Thirty years above the ground: Sierra Vista Aerostat could be getting new technology
SIERRA VISTA - Silently floating over Sierra Vista for the last 30 years, is a giant radar balloon, known as the Aerostat. It monitors illegal aircraft for U.S. Customs and Border Protection, but not many people have seen it closely.
The aerostat was launched back in the late 80s. Its technology hasn't changed much since then, but the way some of those who live below the balloon perceive it, has.
"A lot of people were weary of it and what it was going to mean to us because we really didn't have the knowledge," said Sierra Vista resident Angela Hanson.
Now, it's simply become part of the landscape. "Eye in the Sky is what we call it," said Hanson.
The Aerostat was grounded by the wind Friday, but on quieter days, it stays high above the ground.
“What we do with this system is take a radar [and] put it up 10 to 12 thousand feet so we can see over these mountains and see long ranges over the curvature of the earth," said Rob Brown, CBP Tethered Aerostat Radar System Program Manager.
The balloon specifically looks for small planes carrying illegal drugs.
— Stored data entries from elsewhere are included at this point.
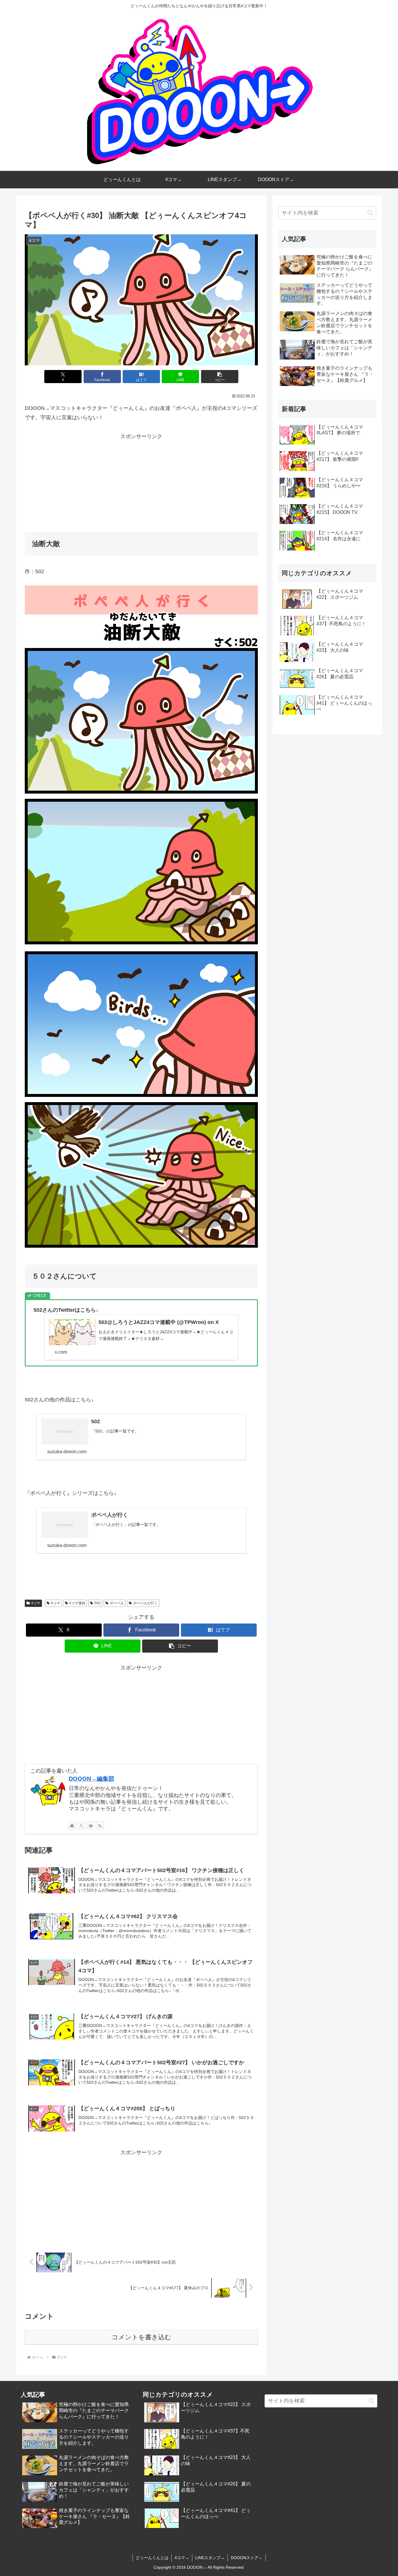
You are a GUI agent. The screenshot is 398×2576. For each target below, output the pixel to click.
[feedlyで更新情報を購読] (90, 1825)
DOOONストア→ (247, 2557)
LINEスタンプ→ (210, 2557)
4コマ (35, 1603)
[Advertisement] (141, 482)
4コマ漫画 (77, 1603)
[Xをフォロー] (81, 1825)
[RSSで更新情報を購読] (100, 1825)
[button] (219, 376)
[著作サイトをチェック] (72, 1825)
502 (97, 1603)
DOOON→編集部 (91, 1778)
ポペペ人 (117, 1603)
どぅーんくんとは (152, 2557)
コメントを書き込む (141, 2337)
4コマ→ (182, 2557)
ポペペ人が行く (145, 1603)
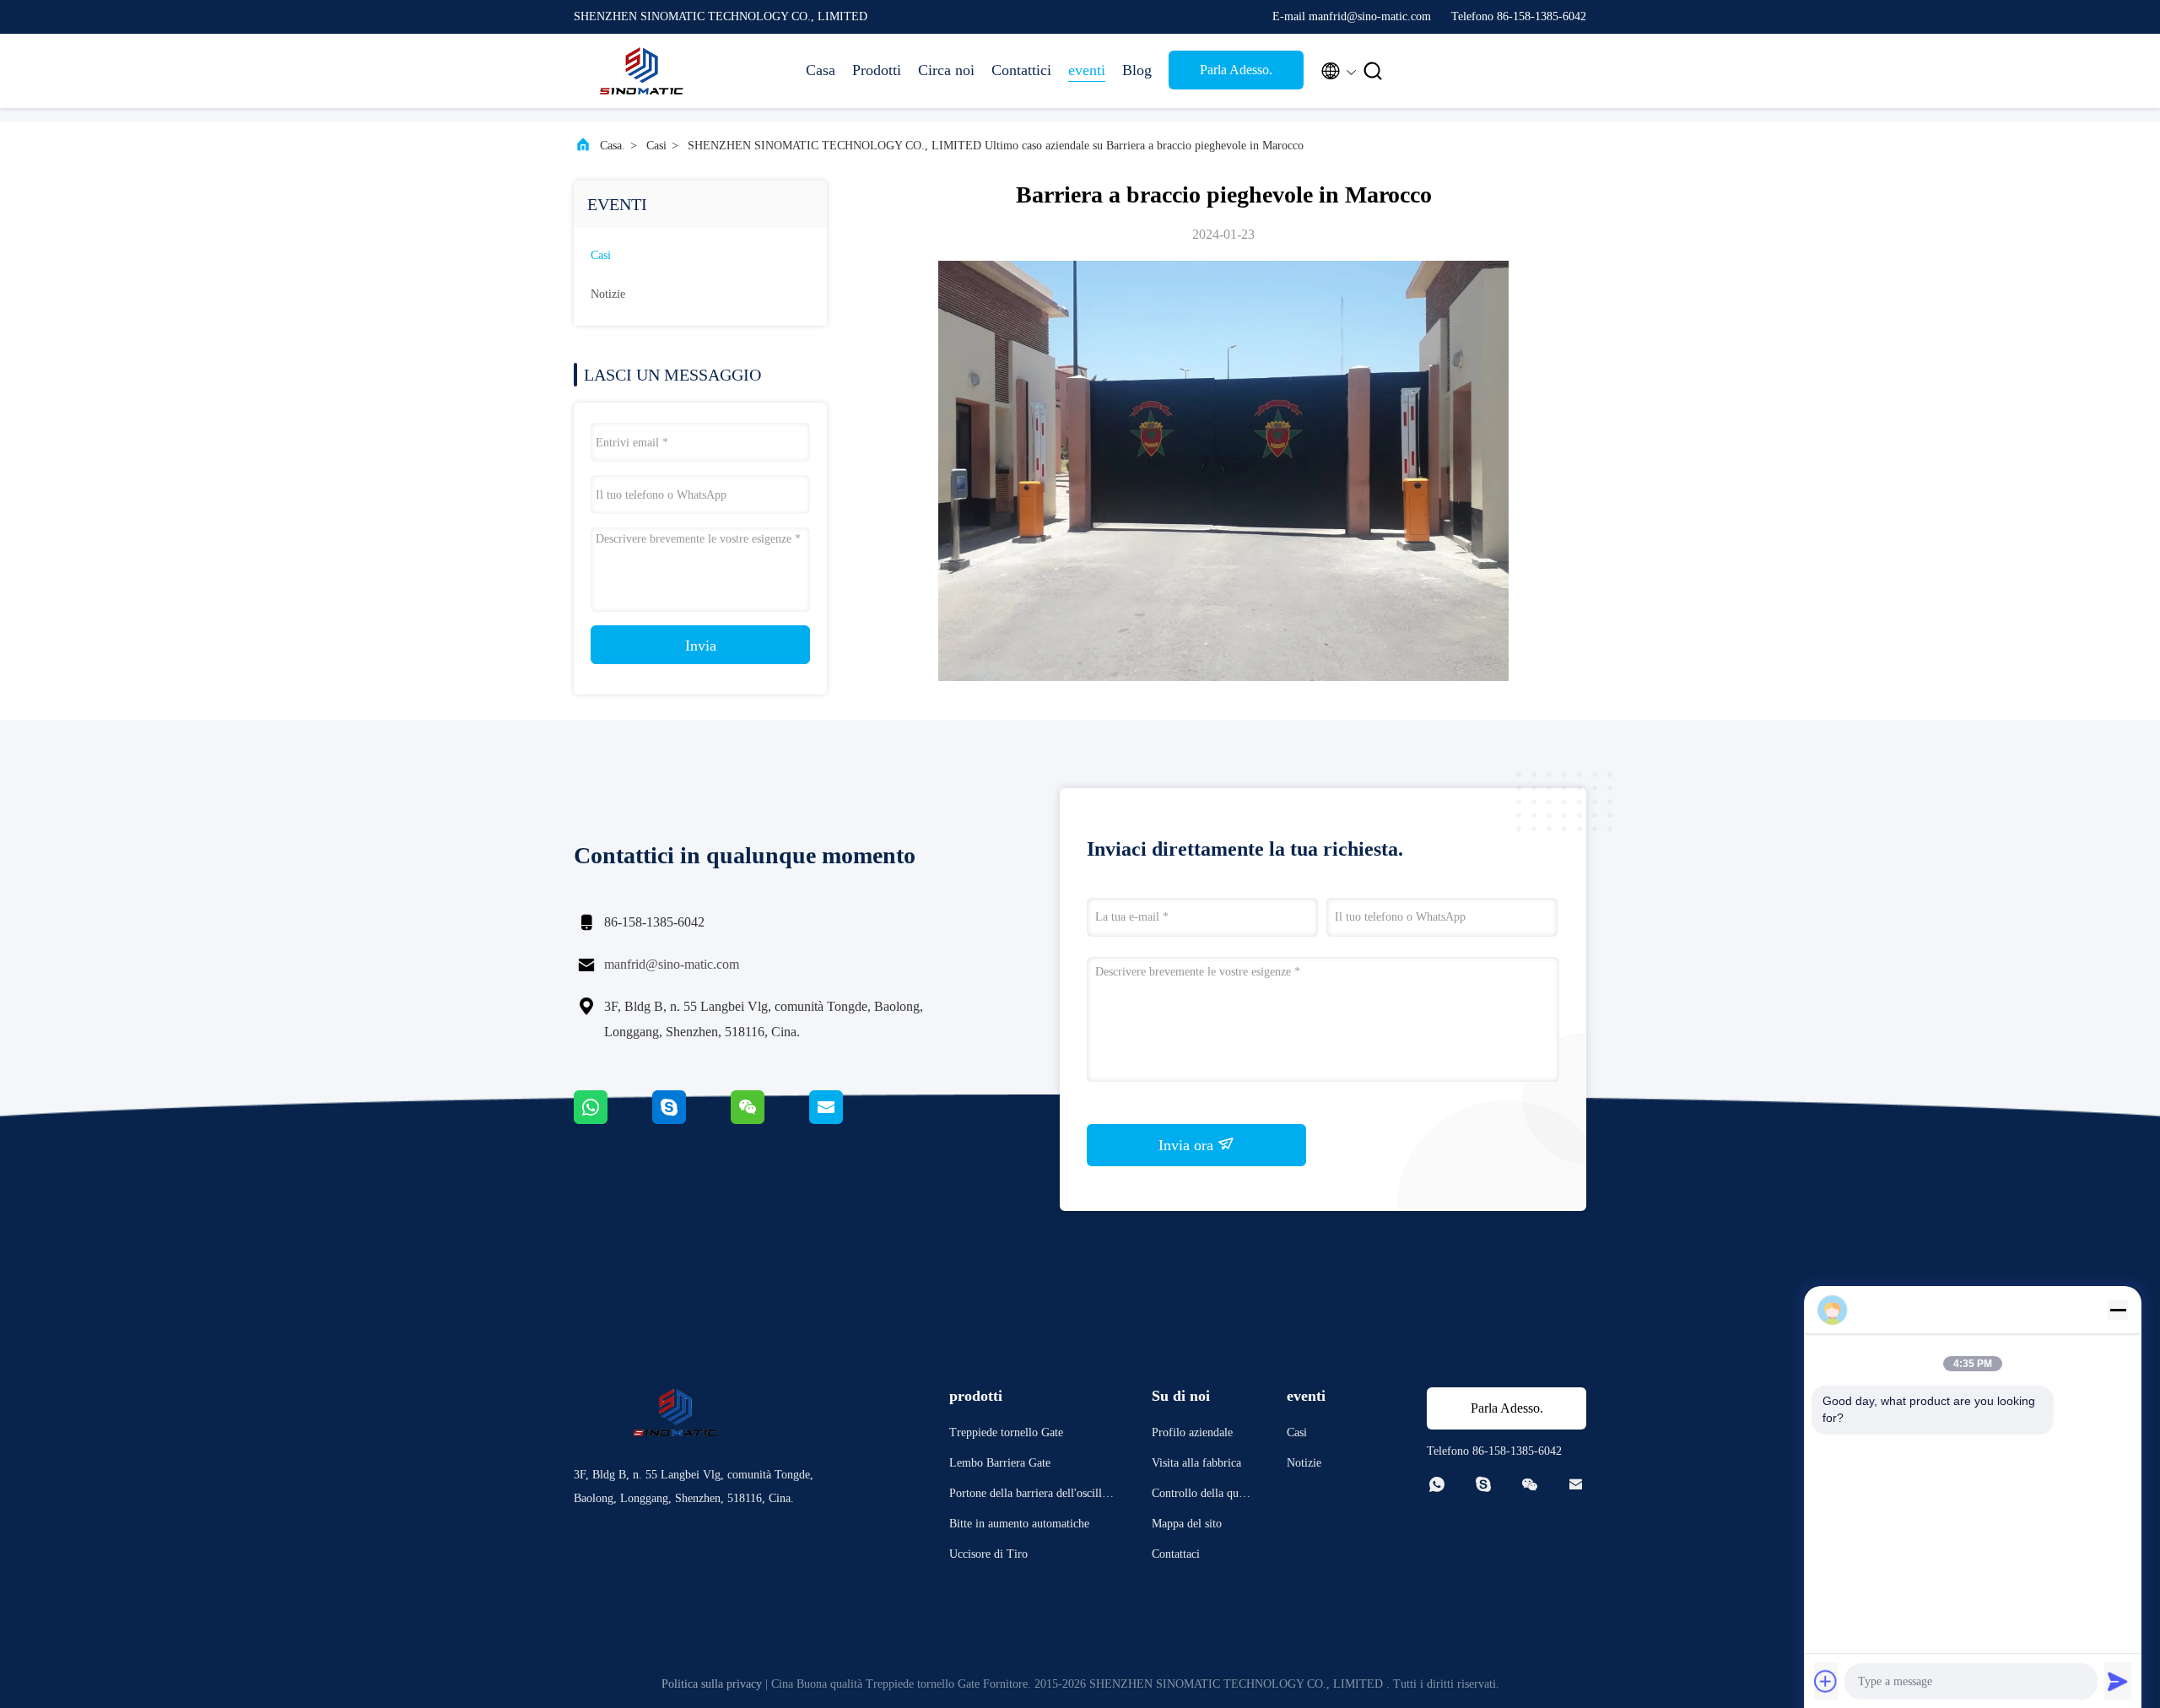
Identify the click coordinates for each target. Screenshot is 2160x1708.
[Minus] (2118, 1310)
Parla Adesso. (1236, 69)
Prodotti (876, 70)
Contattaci (1176, 1554)
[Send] (2117, 1681)
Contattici (1021, 70)
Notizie (608, 294)
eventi (1086, 70)
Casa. (612, 145)
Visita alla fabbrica (1196, 1463)
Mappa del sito (1187, 1523)
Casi (656, 145)
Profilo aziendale (1192, 1432)
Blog (1137, 70)
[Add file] (1826, 1681)
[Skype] (691, 1120)
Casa (820, 70)
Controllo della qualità (1201, 1496)
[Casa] (641, 71)
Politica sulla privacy (712, 1684)
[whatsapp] (613, 1120)
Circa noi (946, 70)
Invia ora (1188, 1145)
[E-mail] (847, 1120)
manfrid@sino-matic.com (671, 964)
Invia (700, 645)
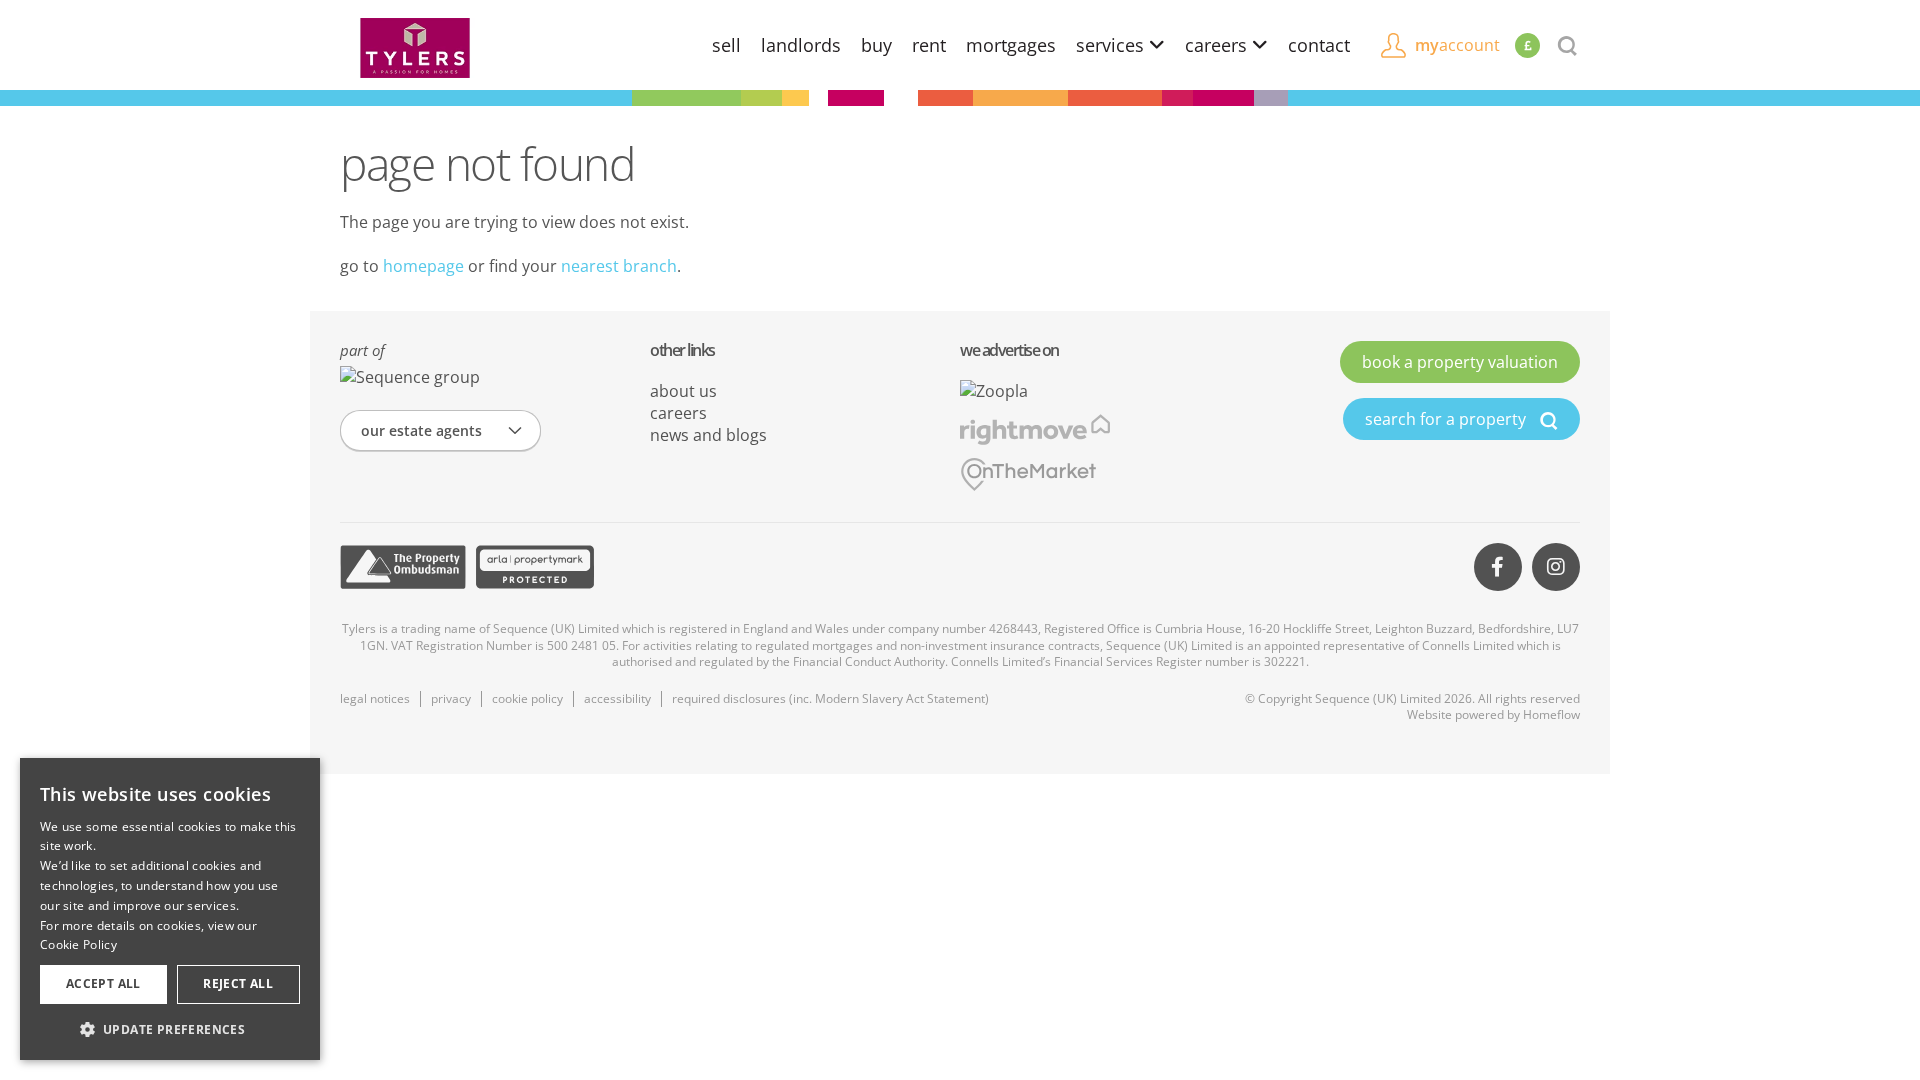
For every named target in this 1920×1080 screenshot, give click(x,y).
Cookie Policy (78, 944)
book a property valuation (1460, 362)
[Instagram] (1556, 567)
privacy (451, 698)
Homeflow (1551, 714)
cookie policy (527, 698)
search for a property (1447, 419)
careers (1218, 45)
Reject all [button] (238, 983)
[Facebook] (1498, 567)
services (1112, 45)
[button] (170, 1029)
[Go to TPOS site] (403, 567)
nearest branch (619, 266)
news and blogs (708, 435)
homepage (423, 266)
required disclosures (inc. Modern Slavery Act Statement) (830, 698)
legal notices (375, 698)
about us (683, 391)
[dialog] (170, 909)
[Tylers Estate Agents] (415, 46)
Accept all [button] (103, 983)
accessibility (617, 698)
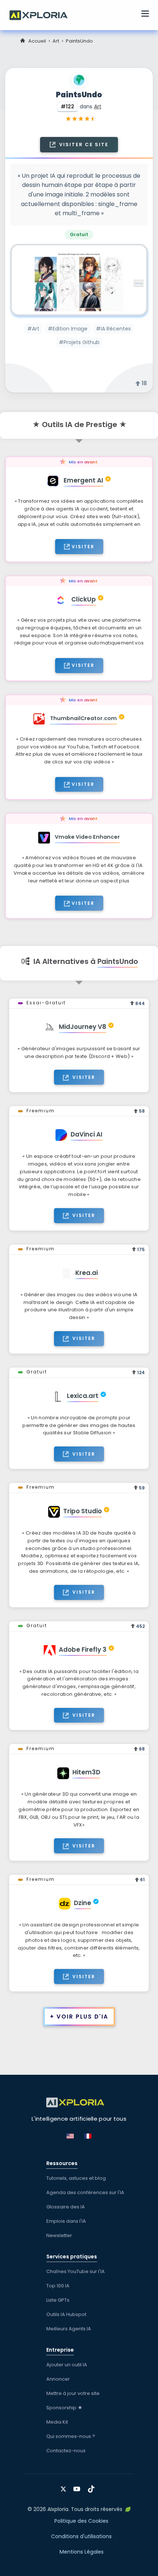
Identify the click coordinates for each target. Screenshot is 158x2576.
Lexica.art (82, 1395)
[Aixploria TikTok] (92, 2486)
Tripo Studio (82, 1511)
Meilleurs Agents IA (68, 2328)
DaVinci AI (87, 1134)
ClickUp (83, 599)
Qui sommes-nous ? (70, 2436)
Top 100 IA (57, 2285)
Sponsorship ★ (64, 2407)
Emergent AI (83, 480)
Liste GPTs (57, 2300)
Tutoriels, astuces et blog (76, 2178)
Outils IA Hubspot (66, 2314)
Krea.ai (86, 1272)
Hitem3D (86, 1772)
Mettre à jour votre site (73, 2393)
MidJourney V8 (82, 1026)
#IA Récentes (113, 328)
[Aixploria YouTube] (78, 2486)
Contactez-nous (66, 2450)
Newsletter (59, 2235)
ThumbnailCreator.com (83, 718)
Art (56, 40)
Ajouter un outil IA (66, 2364)
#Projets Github (79, 342)
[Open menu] (145, 14)
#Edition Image (67, 328)
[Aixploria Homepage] (42, 14)
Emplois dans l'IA (66, 2221)
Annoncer (58, 2379)
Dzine (82, 1902)
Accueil (37, 40)
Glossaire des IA (65, 2206)
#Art (33, 328)
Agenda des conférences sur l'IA (85, 2192)
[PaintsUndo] (79, 280)
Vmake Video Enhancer (87, 837)
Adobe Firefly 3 (83, 1649)
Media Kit (57, 2421)
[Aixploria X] (64, 2486)
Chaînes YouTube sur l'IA (75, 2271)
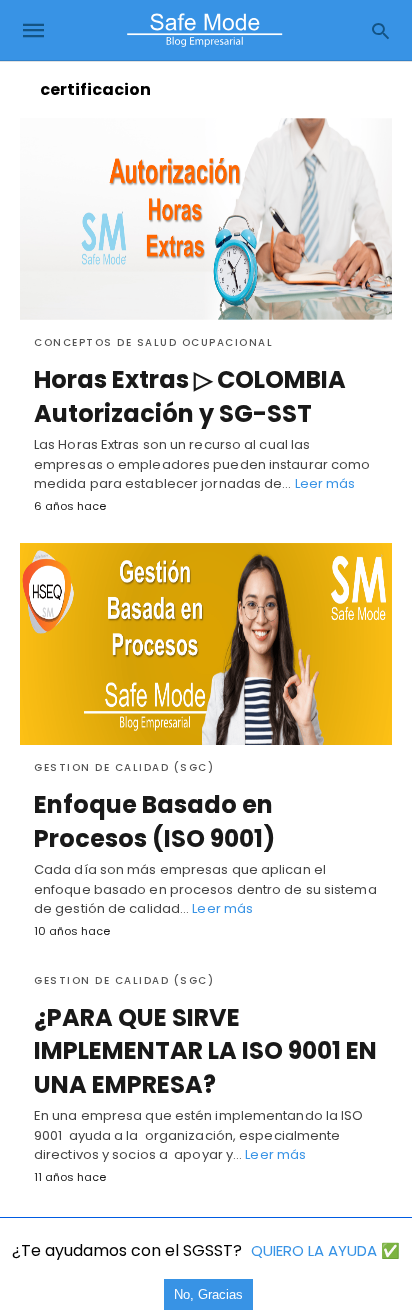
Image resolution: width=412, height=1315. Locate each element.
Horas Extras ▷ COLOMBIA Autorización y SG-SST (190, 396)
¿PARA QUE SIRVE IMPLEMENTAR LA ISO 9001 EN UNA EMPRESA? (205, 1051)
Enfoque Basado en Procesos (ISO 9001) (154, 821)
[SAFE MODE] (205, 30)
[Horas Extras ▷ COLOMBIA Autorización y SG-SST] (206, 219)
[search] (380, 30)
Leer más (325, 483)
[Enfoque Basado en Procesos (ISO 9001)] (206, 644)
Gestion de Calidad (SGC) (124, 767)
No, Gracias (208, 1294)
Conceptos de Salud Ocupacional (153, 342)
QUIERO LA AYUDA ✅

A big problem when the aerostat was first launched.
"To the point where we were counting tens of thousands of aircraft per year delivering narcotics in the United States," said Brown. "Since we put TARS in place, that type of smuggling is down to less than 10 per year."
It can also track weather: wind, rain, and lightning.
Homeland security is just beginning to look into adding new technologies, and is talking to several bidding contractors.
"The oldest parts of the system happen to be in the radar, and so that is a priority for us to take a very close look at, to see what types of improvements with modern technology that we can make to the performance and the longevity of the radar,” said Brown.
The government hopes to have a new contract by 2017.